AB is a diameter of a circle of radius 5 cm. Let P and Q be two points on the circle so that the length of PB is 6 cm, and the length of AP is twice that of AQ. Then the length, in cm, of QB is nearest to

The number of the real roots of the equation 2cos(x(x + 1)) = 2^x + 2^–x is

In a triangle ABC, medians AD and BE are perpendicular to each other, and have lengths 12 cm and 9 cm, respectively. Then, the area of triangle ABC, in sq cm, is

Two circles, each of radius 4 cm, touch externally. Each of these two circles is touched externally by a third circle. If these three circles have a common tangent, then the radius of the third circle, in cm, is

Let A and B be two regular polygons having a and b sides, respectively. If b = 2a and each interior angle of B is 3/2 times each interior angle of A, then each interior angle, in degrees, of a regular polygon with a + b sides is

The base of a regular pyramid is a square and each of the other four sides is an equilateral triangle, length of each side being 20 cm.

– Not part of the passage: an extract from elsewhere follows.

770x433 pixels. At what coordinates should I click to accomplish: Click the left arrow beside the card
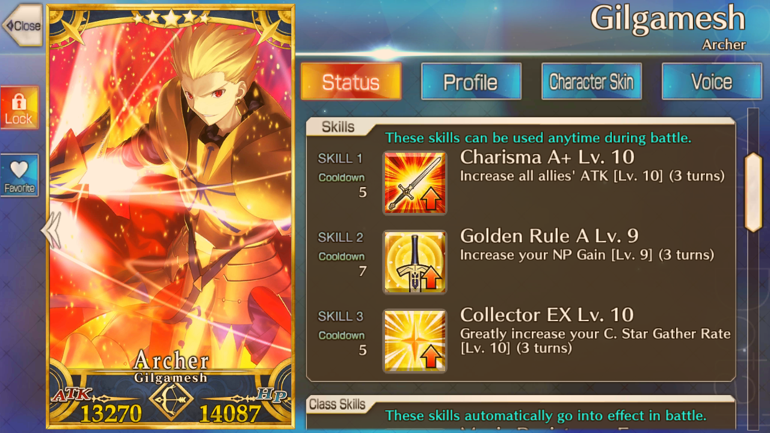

The vertical height of the pyramid, in cm, is

Let ABC be a right-angled triangle with hypotenuse BC of length 20 cm. If AP is perpendicular on BC, then the maximum possible length of AP, in cm, is

A man makes complete use of 405 cc of iron, 783 cc of aluminium, and 351 cc of copper to make a number of solid right circular cylinders of each type of metal. These cylinders have the same volume and each of these has radius 3 cm. If the total number of cylinders is to be kept at a minimum, then the total surface area of all these cylinders, in sq cm, is

Points E, F, G, H lie on the sides AB, BC, CD, and DA, respectively, of a square ABCD. If EFGH is also a square whose area is 62.5% of that of ABCD and CG is longer than EB, then the ratio of length of EB to that of CG is

In a circle, two parallel chords on the same side of a diameter have lengths 4 cm and 6 cm. If the distance between these chords is 1 cm, then the radius of the circle, in cm, is

In a circle with center O and radius 1 cm, an arc AB makes an angle 60 degrees at O. Let R be the region bounded by the radii OA, OB and the arc AB. If C and D are two points on OA and OB, respectively, such that OC = OD and the area of triangle OCD is half that of R, then the length of OC, in cm, is

In a parallelogram ABCD of area 72 sq cm, the sides CD and AD have lengths 9 cm and 16 cm, respectively. Let P be a point on CD such that AP is perpendicular to CD. Then the area, in sq cm, of triangle APD is

Let ABCD be a rectangle inscribed in a circle of radius 13 cm. Which one of the following pairs can represent, in cm, the possible length and breadth of ABCD?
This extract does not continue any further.